- Estratto della pagina
---+---

Controlli e liti

FISCO E SENTENZE/Le massime di merito: rimborsi Iva, redditometro, autotutela

di Ferruccio Bogetti e Filippo Cannizzaro

Sì alla sanzione per l’Iva illegittimamente chiesta a rimborso. Stop alla rettifica con la prova della formale intestazione della quota nella Srl a ristretta base. Le disponibilità liquide sul conto dimostrate con la Ctu bloccano il redditometro. Inammissibile ricorso che non censura la legittimità della mancata autotutela. Deducibili i costi sostenuti da fornitori svizzeri soggetti alle imposte cantonali e federali. Sono i temi della rassegna di questa settimana delle principali pronunce delle Commissioni tributarie di primo e secondo grado.


Sì alla sanzione per l’Iva illegittimamente chiesta a rimborso
È legittima la sanzione irrogata dall’ufficio erariale sulle somme indebitamente a titolo di Iva chieste e rimborsate alla società inerente spese su beni ammortizzabili che di fatto non risultano essere di proprietà della contribuente. Questo perché trattasi di somme che avrebbero dovuto rimanere nelle casse erariali, e sono state quindi illegittimamente trattenute dalla contribuente.

---+---

Righe estratte:
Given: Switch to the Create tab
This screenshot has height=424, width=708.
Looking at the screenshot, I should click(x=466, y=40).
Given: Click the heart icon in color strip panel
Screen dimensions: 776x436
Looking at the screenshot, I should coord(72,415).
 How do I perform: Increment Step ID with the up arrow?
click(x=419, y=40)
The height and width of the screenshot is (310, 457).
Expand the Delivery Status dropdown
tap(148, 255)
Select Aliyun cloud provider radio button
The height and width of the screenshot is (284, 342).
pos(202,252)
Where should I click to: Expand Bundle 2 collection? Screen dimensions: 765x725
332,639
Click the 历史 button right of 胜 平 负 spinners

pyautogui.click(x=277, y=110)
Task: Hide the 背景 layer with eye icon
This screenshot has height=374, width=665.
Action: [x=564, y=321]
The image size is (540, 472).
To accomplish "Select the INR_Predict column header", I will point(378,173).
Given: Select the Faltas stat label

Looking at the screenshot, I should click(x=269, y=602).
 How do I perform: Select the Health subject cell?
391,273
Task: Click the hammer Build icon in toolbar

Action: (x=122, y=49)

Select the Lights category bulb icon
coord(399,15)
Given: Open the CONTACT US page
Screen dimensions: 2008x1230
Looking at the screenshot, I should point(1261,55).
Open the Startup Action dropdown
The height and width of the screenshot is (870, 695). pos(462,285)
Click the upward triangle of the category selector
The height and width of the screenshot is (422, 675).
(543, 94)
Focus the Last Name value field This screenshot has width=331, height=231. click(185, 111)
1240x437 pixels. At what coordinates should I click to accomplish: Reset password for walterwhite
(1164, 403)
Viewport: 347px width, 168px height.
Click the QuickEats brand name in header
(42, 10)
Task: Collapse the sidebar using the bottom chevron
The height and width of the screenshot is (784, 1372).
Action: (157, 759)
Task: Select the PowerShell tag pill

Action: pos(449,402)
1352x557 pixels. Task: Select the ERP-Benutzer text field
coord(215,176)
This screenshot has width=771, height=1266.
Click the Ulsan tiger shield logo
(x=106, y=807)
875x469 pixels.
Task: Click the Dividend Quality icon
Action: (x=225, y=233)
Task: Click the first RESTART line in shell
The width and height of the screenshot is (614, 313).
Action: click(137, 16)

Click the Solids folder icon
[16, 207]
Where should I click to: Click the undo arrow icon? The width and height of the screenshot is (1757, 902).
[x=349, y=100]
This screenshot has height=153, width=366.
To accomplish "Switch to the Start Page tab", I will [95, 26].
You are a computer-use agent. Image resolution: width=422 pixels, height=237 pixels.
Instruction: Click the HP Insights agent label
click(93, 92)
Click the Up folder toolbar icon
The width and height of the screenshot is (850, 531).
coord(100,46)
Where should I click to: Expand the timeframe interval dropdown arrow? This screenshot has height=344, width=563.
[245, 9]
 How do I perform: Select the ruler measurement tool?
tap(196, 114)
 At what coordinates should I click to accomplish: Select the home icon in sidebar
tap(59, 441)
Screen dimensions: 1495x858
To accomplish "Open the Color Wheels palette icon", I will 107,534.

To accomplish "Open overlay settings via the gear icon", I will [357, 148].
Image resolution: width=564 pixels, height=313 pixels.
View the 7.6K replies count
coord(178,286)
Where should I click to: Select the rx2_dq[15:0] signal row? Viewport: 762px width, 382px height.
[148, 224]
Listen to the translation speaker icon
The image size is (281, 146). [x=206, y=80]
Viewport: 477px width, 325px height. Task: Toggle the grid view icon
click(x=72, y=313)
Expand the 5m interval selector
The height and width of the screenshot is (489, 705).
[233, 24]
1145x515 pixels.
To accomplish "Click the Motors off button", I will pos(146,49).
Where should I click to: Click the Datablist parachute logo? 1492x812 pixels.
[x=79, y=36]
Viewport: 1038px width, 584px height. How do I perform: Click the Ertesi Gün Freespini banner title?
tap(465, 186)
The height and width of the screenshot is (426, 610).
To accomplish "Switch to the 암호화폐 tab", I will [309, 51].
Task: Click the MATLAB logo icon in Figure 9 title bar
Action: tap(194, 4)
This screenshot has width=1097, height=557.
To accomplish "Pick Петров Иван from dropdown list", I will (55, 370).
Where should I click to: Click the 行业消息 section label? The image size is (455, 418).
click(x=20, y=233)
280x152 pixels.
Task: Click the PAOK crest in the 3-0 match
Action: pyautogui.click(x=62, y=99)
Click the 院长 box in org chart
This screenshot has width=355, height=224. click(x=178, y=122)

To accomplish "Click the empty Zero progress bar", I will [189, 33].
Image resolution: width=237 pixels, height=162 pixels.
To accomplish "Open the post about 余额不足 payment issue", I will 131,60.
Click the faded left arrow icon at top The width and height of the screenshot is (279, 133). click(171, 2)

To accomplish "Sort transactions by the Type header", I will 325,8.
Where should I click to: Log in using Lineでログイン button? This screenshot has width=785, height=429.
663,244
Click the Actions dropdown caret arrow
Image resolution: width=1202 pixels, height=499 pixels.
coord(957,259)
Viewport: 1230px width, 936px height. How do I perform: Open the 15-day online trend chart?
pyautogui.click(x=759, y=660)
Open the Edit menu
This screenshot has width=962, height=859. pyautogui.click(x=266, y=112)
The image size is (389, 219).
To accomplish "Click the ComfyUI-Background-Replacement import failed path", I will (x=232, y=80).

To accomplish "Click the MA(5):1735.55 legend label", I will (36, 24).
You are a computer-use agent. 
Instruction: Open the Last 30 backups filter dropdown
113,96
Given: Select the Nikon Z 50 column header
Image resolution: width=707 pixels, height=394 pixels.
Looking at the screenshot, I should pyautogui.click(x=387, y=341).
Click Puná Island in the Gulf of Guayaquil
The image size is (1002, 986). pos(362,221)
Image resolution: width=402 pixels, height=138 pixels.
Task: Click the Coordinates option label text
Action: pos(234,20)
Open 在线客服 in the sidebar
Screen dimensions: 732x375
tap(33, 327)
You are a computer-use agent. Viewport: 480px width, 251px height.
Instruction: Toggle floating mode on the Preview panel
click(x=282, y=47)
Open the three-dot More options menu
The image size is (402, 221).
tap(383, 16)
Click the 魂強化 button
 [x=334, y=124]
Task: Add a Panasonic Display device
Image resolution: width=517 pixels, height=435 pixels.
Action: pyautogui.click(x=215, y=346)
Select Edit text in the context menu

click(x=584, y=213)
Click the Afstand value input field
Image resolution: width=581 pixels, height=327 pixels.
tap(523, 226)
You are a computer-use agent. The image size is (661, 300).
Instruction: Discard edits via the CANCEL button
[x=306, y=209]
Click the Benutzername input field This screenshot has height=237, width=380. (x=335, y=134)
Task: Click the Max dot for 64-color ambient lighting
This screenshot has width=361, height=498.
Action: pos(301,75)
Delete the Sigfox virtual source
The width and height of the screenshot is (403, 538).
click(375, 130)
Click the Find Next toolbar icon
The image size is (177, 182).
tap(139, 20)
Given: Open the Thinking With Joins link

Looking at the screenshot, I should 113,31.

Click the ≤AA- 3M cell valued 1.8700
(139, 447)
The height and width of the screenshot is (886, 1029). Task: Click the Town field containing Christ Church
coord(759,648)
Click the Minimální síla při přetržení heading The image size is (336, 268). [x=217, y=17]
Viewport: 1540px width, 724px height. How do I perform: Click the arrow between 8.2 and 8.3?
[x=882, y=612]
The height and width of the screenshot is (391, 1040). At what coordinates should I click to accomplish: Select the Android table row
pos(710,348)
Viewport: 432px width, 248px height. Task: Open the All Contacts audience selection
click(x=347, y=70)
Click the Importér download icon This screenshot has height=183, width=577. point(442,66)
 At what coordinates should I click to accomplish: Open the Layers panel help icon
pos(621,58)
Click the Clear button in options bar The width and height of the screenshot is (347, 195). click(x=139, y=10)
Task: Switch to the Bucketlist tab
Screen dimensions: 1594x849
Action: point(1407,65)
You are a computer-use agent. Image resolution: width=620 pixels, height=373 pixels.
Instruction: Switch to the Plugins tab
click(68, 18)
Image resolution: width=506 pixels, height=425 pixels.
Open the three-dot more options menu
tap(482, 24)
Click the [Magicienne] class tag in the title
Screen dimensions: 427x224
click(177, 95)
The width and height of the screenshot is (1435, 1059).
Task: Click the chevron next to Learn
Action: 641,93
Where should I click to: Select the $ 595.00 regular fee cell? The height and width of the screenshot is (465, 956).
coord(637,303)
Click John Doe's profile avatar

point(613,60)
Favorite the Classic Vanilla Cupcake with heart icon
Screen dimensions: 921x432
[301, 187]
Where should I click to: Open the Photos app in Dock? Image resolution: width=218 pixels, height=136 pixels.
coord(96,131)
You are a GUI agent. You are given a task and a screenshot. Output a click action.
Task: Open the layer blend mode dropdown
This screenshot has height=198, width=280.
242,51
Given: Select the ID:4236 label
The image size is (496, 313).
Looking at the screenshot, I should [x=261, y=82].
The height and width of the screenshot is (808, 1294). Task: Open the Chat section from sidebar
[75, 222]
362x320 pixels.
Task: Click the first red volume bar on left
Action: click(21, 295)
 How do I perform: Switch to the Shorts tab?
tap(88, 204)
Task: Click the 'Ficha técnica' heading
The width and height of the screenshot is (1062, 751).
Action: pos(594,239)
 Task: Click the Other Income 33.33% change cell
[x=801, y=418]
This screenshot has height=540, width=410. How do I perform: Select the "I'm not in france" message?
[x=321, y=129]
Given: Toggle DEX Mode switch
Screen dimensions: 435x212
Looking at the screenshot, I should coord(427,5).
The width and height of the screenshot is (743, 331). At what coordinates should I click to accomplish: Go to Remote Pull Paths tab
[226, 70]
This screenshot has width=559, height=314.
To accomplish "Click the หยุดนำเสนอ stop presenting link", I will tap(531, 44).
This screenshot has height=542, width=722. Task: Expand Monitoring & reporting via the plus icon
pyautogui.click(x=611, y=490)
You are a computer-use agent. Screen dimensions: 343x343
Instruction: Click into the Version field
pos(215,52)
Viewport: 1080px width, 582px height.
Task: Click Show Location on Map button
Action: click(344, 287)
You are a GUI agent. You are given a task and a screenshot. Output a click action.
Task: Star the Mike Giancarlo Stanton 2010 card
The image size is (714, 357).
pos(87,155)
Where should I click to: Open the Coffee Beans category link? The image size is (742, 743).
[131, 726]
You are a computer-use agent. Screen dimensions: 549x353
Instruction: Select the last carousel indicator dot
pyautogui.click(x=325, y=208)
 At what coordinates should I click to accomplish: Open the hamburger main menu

---+---

- Serie di esercizi
A. Il paragrafo introduttivo del testo sulle massime tributarie presenta i temi della rassegna settimanale. Elenca tutti questi temi, uno per riga.
B. Riporta in un elenco numerato le righe estratte, dalla riga con "This screenshot has height=540, width=410." alla riga con "Looking at the screenshot, I should coord(427,5).", estremi inclusi. Tralascia le righe vuote.

- Soluzioni degli esercizi
A.
Sì alla sanzione per l’Iva illegittimamente chiesta a rimborso.
Stop alla rettifica con la prova della formale intestazione della quota nella Srl a ristretta base.
Le disponibilità liquide sul conto dimostrate con la Ctu bloccano il redditometro.
Inammissibile ricorso che non censura la legittimità della mancata autotutela.
Deducibili i costi sostenuti da fornitori svizzeri soggetti alle imposte cantonali e federali.

B.
1. This screenshot has height=540, width=410. How do I perform: Select the "I'm not in france" message?
2. [x=321, y=129]
3. Given: Toggle DEX Mode switch
4. Screen dimensions: 435x212
5. Looking at the screenshot, I should coord(427,5).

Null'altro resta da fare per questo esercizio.